### Your objective
List each line in the material below that contains the string "icon", treating uppercase and lowercase letters as different.

····················

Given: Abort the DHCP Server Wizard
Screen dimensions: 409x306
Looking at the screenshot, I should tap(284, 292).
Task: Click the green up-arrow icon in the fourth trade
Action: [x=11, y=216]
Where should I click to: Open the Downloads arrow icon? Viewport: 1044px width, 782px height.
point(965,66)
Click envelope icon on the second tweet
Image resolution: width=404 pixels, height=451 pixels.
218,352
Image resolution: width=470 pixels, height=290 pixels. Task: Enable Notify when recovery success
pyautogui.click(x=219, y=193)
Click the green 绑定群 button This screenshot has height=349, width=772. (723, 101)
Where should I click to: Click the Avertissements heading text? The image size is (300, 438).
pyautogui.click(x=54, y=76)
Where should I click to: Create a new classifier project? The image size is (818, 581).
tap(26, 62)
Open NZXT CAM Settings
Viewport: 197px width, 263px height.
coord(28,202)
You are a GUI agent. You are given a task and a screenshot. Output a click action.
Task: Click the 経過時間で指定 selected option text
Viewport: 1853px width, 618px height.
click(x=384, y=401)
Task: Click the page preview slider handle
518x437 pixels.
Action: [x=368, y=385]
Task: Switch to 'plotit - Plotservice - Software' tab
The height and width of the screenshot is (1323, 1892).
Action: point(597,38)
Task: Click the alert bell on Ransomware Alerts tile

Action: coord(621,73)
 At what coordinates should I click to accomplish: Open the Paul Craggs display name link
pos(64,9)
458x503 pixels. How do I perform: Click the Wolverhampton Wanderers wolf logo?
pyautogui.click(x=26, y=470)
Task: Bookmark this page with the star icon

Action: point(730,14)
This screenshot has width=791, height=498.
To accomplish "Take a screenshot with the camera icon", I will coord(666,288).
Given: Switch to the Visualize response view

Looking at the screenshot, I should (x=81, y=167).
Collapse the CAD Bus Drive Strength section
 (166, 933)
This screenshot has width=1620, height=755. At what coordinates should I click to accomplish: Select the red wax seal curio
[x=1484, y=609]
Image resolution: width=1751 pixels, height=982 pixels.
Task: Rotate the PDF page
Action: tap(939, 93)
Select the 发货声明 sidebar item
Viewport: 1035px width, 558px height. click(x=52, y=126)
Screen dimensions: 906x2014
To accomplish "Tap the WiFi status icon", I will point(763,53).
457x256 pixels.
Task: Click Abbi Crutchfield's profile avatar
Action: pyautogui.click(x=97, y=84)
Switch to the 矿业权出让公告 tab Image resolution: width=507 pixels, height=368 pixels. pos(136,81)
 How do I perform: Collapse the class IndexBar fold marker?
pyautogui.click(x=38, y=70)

····················

### Solution
Task: Click the green up-arrow icon in the fourth trade
Where should I click to: Open the Downloads arrow icon? Viewport: 1044px width, 782px height.
Click envelope icon on the second tweet
Task: Bookmark this page with the star icon
To accomplish "Take a screenshot with the camera icon", I will coord(666,288).
To accomplish "Tap the WiFi status icon", I will point(763,53).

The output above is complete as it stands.